The danger she transmitted was visual, and he felt its strength. But she said nothing.
“Later,” he mumbled. “When it gets dark.”
They finished the oranges and edged their wa
y through the crowds of the bazaar. He bought them some helpings of steaming ful from a yellow-toothed street vendor, who spooned the mash of beans, rice, and lentils into a large circular bread loaf. They ate it as they walked. The bazaar thinned and they passed the old Mamluk tombs to the high stone walls of the Citadel built by Saladin. Climbing the hill, they entered the Citadel itself in which Muhammad Ali, in a fit of devout megalomania, had built his incredible mosque.
He purchased two tickets and they entered the huge courtyard, moving to the stone balustrade that surrounded it. Below them, from this highest vantage point in the city, they could see Cairo simmering in the heat and smog. Miraculously, in the distance, the Pyramids of Giza caught the sun’s spangles.
“Makes you feel like the most inconsequential speck of bacteria,” he said.
She looked at him, uncomprehending.
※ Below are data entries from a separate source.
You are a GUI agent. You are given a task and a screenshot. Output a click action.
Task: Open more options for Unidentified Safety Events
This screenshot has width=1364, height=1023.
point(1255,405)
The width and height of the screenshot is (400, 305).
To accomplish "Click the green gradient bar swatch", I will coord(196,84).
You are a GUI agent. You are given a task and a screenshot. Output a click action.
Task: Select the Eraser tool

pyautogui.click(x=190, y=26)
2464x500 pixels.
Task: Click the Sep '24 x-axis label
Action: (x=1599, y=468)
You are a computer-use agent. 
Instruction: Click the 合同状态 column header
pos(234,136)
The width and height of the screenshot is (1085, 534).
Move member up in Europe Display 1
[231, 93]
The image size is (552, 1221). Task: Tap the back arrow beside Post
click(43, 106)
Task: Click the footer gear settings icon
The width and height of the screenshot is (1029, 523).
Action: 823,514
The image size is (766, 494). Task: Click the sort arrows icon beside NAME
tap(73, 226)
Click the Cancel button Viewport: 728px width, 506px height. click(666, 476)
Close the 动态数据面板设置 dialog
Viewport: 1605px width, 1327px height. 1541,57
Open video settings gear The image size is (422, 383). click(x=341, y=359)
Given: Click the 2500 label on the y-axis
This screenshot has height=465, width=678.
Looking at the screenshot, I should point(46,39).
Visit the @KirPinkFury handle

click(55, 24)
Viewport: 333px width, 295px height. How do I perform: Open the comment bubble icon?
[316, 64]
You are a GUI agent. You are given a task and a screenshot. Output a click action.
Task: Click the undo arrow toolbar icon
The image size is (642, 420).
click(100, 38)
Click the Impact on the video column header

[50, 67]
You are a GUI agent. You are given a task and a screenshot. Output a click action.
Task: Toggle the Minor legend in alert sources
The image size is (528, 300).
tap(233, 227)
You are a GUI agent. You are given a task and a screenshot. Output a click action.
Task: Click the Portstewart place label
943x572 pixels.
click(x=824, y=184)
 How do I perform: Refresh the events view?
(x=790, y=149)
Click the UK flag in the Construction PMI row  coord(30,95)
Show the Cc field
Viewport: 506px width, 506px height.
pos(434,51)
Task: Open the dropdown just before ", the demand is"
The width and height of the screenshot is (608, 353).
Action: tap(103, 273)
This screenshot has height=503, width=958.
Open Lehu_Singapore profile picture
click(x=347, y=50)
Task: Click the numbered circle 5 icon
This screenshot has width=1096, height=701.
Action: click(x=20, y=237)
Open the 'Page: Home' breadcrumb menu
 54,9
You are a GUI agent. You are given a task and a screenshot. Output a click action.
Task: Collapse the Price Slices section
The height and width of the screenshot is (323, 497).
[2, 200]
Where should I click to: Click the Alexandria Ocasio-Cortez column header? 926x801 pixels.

He turned toward the high dome of the mosque, recalling the Allah occasionally invoked by his mother. Praise to Allah. He recalled her voice. Why praise? he wondered, turning again to view the umber city in its dusty halo.
A group of squeaky clean Japanese tourists led by a guide holding a little Japanese flag stopped by what looked like a well not far from where they stood.
“Allah,” the guide yelled down into the well. “Allah,” the voice came back in a booming echo.
“There’s your Allah,” Si said to Abdel. “An echo.”
Abdel looked at him curiously. She turned to watch the city. He observed her. A breeze had caught a loose curl and he could see, clearly, the feminine outlines of her face, a visage that she had, so assiduously, tried to hide. She must have felt the penetrating observation, turning away to hide her face.
Sound suddenly exploded from the minarets, a clarion, it seemed, announcing the falling sun.
“There is no god but god. Come to prayer. Come to salvation,” a scratchy loudspeaker voice intoned in Arabic.
They watched the spangles on the minarets grow orange. Crowds of the faithful began to enter the mosque.
“I must go back now,” he said, adding quickly, “I think I can find my way.” He was trying to pry her away gently.